The oncology community is flooded with new data and study results on a daily basis. And one is omnipresent: the p-value. To escape its spell and at the same time stay up to date is like an impossibility. After all, it is he who decides, for example, whether a new drug is classified as effective or not. But what does the p-value actually say exactly?
The most important thing up front: the smaller, the better. This is mostly true in this case and should be known to most people – even if the study of statistics dates back a few years and the interest is limited. Nevertheless, this gross simplification does an injustice to the p-value, because there is much more to it. Much more, which is not so difficult to understand.
Sense and purpose
The p-value has exactly one task. Namely, its sole purpose is to either maintain or reject the null hypothesis. For example, the p-value determines whether we accept the hypothesis that female oncologists are more intelligent than orthopedic surgeons. Our null hypothesis in this case would be “female oncologists are equally intelligent as orthopedic surgeons.” If the calculated p-value is smaller than the significance level, which is set in advance, we can assume that our null hypothesis is false, i.e. oncologists are – according to our expectation – more intelligent than orthopedists. On the other hand, if the p-value is greater than the significance level, we must retain the null hypothesis; the presumed difference in intelligence is not statistically significant.
And what is the significance level now, please?

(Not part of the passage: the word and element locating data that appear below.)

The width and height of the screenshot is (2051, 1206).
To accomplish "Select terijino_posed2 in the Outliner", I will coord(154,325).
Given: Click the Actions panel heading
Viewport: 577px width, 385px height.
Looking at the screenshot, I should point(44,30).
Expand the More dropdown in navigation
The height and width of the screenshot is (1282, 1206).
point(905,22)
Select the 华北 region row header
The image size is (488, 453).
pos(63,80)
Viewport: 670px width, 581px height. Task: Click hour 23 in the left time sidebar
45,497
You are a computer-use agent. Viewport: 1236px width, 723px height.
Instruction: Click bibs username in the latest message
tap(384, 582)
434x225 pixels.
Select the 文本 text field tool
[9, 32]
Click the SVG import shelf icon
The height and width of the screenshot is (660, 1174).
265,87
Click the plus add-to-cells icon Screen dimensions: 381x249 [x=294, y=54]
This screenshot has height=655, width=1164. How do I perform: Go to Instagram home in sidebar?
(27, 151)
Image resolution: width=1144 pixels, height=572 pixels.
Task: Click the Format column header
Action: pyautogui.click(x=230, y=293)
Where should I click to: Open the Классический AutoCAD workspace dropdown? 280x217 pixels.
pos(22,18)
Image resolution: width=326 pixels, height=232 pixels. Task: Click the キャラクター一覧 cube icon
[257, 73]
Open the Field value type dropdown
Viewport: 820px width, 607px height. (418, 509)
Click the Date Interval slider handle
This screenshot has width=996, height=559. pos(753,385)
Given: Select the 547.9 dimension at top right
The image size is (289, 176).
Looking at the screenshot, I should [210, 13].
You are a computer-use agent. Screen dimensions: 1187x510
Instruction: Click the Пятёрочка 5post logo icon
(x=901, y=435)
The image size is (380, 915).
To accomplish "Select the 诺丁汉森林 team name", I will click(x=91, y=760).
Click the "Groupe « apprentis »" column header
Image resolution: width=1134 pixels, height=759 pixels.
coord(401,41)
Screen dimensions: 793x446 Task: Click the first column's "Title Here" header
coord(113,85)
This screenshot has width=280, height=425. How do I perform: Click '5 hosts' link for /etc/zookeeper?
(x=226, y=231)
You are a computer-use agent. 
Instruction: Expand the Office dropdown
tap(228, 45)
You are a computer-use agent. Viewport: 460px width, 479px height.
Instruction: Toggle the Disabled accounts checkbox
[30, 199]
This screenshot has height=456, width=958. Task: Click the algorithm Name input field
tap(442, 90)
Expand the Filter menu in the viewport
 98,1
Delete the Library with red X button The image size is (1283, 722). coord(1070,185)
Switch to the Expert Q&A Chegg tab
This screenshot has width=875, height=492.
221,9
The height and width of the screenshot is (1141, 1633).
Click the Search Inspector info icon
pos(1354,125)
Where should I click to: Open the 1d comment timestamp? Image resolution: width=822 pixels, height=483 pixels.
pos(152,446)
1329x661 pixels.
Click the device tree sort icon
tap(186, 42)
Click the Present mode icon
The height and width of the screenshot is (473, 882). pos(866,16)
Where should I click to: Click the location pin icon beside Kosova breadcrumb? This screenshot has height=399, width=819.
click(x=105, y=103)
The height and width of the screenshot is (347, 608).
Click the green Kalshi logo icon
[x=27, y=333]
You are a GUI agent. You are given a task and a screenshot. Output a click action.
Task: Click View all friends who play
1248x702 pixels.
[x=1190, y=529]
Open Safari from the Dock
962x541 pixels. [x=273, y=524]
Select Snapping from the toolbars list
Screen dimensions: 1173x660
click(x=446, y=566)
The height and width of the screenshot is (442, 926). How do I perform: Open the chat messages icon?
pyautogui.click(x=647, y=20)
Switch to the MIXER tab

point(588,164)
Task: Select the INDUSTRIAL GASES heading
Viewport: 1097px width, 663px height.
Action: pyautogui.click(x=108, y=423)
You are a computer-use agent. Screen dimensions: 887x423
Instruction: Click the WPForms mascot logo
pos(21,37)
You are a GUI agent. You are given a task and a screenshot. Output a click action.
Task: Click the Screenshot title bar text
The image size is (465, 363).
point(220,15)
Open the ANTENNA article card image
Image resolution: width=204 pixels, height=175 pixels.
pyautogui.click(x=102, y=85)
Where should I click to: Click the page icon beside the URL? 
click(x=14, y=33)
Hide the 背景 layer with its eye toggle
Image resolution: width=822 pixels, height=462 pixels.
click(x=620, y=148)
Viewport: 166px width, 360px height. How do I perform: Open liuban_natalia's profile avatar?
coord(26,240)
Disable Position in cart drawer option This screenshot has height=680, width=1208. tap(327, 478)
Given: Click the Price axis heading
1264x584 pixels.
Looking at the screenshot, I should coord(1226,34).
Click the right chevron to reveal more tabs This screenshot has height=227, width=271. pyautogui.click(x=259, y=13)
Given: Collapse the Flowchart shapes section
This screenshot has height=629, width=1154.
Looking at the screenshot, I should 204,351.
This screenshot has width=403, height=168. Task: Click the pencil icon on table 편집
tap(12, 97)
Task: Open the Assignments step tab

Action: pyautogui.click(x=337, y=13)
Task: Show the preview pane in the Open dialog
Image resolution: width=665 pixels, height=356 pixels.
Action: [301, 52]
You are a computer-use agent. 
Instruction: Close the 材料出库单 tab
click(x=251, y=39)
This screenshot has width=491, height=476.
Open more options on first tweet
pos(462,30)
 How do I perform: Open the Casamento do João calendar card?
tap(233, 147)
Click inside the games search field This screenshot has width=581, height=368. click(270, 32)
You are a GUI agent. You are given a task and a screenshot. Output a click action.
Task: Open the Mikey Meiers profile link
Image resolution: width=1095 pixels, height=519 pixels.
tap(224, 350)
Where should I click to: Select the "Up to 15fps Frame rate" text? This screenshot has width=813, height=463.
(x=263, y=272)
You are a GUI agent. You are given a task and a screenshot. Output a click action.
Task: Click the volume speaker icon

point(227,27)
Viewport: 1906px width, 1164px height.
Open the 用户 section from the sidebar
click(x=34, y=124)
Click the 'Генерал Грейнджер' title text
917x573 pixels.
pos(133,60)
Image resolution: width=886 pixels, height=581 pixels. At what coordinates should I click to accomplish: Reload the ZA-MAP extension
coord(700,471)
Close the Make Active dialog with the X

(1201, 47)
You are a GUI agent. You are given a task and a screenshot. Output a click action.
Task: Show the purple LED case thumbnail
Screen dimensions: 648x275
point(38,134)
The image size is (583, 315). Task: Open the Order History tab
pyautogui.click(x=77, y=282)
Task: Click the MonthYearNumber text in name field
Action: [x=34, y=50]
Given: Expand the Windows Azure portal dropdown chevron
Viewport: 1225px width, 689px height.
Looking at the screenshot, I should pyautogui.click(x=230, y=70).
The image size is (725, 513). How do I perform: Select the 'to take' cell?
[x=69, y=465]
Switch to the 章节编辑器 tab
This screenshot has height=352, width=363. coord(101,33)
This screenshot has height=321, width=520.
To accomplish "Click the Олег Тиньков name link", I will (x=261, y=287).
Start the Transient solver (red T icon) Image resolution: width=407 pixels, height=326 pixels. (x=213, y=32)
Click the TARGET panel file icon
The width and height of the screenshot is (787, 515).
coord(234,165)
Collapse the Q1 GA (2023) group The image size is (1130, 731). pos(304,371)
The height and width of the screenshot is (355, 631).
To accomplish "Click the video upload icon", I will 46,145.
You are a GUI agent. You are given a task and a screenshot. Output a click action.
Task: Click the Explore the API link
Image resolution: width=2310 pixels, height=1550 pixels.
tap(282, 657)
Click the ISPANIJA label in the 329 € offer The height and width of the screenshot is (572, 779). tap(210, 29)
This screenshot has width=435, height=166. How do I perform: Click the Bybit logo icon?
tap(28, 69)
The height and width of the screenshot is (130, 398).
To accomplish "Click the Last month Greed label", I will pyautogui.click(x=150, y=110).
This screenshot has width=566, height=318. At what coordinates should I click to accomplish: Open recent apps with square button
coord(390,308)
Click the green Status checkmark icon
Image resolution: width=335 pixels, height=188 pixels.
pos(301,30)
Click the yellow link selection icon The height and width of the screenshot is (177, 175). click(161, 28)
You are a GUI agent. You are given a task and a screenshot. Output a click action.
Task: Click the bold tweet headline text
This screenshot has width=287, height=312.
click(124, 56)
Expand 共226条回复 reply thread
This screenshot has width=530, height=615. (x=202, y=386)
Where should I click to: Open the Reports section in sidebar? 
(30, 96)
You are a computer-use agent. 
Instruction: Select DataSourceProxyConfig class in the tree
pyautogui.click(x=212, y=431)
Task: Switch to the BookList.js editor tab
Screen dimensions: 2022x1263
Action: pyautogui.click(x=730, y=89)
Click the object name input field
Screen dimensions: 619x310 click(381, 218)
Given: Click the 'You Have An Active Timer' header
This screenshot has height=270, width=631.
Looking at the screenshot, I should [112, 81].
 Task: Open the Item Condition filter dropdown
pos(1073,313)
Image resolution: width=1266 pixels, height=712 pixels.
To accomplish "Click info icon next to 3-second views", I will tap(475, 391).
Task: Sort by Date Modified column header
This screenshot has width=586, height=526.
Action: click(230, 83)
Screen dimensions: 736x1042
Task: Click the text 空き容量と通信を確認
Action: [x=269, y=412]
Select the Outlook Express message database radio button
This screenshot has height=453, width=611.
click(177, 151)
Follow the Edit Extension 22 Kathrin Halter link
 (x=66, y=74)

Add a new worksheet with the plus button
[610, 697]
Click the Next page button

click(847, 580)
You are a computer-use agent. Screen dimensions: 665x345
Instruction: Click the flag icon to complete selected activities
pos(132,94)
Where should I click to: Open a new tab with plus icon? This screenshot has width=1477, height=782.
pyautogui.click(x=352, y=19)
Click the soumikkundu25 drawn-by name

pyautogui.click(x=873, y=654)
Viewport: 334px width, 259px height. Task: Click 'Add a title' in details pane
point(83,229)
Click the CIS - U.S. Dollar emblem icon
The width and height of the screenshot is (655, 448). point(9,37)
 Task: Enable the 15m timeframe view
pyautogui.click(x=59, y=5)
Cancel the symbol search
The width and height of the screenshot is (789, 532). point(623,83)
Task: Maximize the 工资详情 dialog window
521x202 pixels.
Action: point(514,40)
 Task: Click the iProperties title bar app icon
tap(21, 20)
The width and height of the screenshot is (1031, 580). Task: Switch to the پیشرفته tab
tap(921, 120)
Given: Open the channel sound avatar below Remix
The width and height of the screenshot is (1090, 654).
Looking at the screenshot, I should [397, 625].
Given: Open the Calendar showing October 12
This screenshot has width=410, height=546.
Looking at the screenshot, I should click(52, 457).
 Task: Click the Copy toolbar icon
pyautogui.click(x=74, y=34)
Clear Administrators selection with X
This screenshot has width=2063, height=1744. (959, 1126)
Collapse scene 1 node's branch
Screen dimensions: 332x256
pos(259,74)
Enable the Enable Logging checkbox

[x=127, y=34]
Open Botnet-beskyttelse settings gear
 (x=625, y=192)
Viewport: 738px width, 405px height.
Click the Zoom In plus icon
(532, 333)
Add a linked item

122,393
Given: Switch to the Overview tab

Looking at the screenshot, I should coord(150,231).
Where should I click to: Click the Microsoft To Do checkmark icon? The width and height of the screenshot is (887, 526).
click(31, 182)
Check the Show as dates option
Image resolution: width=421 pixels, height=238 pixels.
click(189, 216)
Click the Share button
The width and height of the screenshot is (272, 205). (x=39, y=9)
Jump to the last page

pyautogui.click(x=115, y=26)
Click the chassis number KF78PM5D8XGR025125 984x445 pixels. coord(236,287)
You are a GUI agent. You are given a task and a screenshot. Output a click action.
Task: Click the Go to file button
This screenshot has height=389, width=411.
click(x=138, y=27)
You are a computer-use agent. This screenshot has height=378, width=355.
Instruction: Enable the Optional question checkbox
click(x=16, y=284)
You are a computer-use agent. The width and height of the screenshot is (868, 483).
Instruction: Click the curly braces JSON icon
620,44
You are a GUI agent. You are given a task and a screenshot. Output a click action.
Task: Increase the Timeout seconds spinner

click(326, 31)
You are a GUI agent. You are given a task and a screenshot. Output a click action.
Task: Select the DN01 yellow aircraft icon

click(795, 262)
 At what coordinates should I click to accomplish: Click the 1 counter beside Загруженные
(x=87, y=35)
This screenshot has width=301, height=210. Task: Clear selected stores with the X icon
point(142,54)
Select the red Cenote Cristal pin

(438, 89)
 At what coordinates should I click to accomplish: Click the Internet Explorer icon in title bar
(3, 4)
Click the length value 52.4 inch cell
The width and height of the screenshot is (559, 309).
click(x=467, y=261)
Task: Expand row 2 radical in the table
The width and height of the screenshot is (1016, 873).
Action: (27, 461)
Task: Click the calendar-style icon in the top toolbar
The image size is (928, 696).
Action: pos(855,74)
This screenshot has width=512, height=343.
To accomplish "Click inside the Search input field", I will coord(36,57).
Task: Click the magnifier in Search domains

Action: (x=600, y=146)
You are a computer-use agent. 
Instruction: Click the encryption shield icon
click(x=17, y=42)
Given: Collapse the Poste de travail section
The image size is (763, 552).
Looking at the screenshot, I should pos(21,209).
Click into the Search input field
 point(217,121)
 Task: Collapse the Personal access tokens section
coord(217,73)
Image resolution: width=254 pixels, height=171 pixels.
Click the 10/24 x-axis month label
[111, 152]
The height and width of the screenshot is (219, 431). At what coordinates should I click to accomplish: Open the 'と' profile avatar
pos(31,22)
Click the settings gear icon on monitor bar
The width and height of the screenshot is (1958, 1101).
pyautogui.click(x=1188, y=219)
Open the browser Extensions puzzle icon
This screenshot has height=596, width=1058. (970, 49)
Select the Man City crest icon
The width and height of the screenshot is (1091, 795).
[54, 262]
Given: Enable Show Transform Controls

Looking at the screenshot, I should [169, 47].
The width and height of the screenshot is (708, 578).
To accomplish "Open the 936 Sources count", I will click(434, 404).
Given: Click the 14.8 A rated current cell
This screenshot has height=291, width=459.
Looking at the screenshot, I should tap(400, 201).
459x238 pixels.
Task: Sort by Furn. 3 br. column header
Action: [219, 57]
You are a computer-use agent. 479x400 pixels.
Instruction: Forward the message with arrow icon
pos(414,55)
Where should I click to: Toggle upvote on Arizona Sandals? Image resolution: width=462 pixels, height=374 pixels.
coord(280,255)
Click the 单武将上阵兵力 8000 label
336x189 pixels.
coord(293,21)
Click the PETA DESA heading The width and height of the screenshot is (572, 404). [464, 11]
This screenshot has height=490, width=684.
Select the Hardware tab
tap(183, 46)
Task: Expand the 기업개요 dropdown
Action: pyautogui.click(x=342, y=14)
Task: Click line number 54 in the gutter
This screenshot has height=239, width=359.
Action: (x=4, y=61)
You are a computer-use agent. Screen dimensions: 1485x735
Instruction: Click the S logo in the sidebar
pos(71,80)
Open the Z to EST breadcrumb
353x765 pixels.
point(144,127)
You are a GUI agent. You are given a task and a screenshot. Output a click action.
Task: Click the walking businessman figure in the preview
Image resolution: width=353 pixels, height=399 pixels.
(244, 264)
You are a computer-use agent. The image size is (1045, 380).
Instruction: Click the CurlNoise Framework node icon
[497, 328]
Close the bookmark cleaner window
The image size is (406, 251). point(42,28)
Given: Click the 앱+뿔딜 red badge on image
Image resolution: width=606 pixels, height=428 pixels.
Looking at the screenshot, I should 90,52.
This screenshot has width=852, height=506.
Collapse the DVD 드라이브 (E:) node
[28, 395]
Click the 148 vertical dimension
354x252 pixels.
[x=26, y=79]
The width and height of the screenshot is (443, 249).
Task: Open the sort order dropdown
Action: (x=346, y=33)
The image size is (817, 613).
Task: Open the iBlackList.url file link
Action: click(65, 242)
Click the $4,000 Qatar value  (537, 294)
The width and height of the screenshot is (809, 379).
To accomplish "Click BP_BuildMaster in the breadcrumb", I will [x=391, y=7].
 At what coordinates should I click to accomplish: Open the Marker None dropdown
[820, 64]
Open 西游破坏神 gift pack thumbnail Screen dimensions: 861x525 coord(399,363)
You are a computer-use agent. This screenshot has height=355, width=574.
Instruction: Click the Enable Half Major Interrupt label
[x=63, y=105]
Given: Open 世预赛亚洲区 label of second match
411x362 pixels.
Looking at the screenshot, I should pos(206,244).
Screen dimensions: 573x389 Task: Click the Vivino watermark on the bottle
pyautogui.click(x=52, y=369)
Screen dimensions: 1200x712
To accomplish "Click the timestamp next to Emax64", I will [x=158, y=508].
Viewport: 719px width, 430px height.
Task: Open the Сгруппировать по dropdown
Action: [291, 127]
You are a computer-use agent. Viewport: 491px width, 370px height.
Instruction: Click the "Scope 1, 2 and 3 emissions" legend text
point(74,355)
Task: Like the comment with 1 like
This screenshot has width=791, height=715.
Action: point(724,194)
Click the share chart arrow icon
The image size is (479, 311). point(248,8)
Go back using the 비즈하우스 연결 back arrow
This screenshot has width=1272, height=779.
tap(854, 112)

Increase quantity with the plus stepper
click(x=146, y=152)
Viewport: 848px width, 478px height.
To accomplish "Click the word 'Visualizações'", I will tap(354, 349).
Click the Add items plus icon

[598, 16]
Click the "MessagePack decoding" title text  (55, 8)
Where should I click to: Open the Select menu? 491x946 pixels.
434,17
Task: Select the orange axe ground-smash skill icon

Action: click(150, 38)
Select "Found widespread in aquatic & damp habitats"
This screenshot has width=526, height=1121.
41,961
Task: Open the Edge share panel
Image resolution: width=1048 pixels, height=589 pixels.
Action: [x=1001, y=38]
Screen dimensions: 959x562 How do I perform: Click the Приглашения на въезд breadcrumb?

The significance level is set by the study authors themselves, in most cases at 5%. This is how the famous picture p<0.05 comes about, which we are very familiar with from various publications – and often what we want to see. Because p<0.05 means that the null hypothesis can be rejected at the specified significance level of 5%, oncologists are more intelligent than orthopedists. The selected significance level represents a threshold value. It describes the tolerated probability of making a mistake with the rejection of the null hypothesis. With a significance level of 5%, we assume in our example for the acceptance of our conjecture (that oncologists are more intelligent than orthopedists) that the risk of making a false statement in this respect must be smaller than 5%. If we lower the critical value to 1%, the probability of error is correspondingly lower, but it is also more difficult to confirm our hypothesis. Conversely, we can increase the significance level to 50% – with the consequence that our statement has a 50% probability of being false and is therefore irrelevant.
By understanding the significance level, it is now easy to also understand the statement of the p-value. This is because it indicates the risk of making a mistake by rejecting the null hypothesis. It is thus a measure of the probability of the outcome or even more extreme outcomes if the null hypothesis is true. Thus, if our study concludes that oncologists have an average of 20 IQ points more than orthopedists, the p-value is a measure of the likelihood that we observe an IQ difference of 20 or more IQ points in our sample, when in fact there is no IQ difference at all. If the p-value is 0.01, the probability of making such an error is 1%. In this case, if there is no IQ difference in the population, it is only 1% likely to draw a sample that is 20 IQ points or more apart. All clear?
Source: Fahrmeir L, et al: Statistics: The Way to Data Analysis. 8th ed. Springer Spektrum; 2016.
InFo ONCOLOGY & HEMATOLOGY 2021; 9(3): 26.
InFo PNEUMOLOGY & ALLERGOLOGY 2021; 3(4): 27.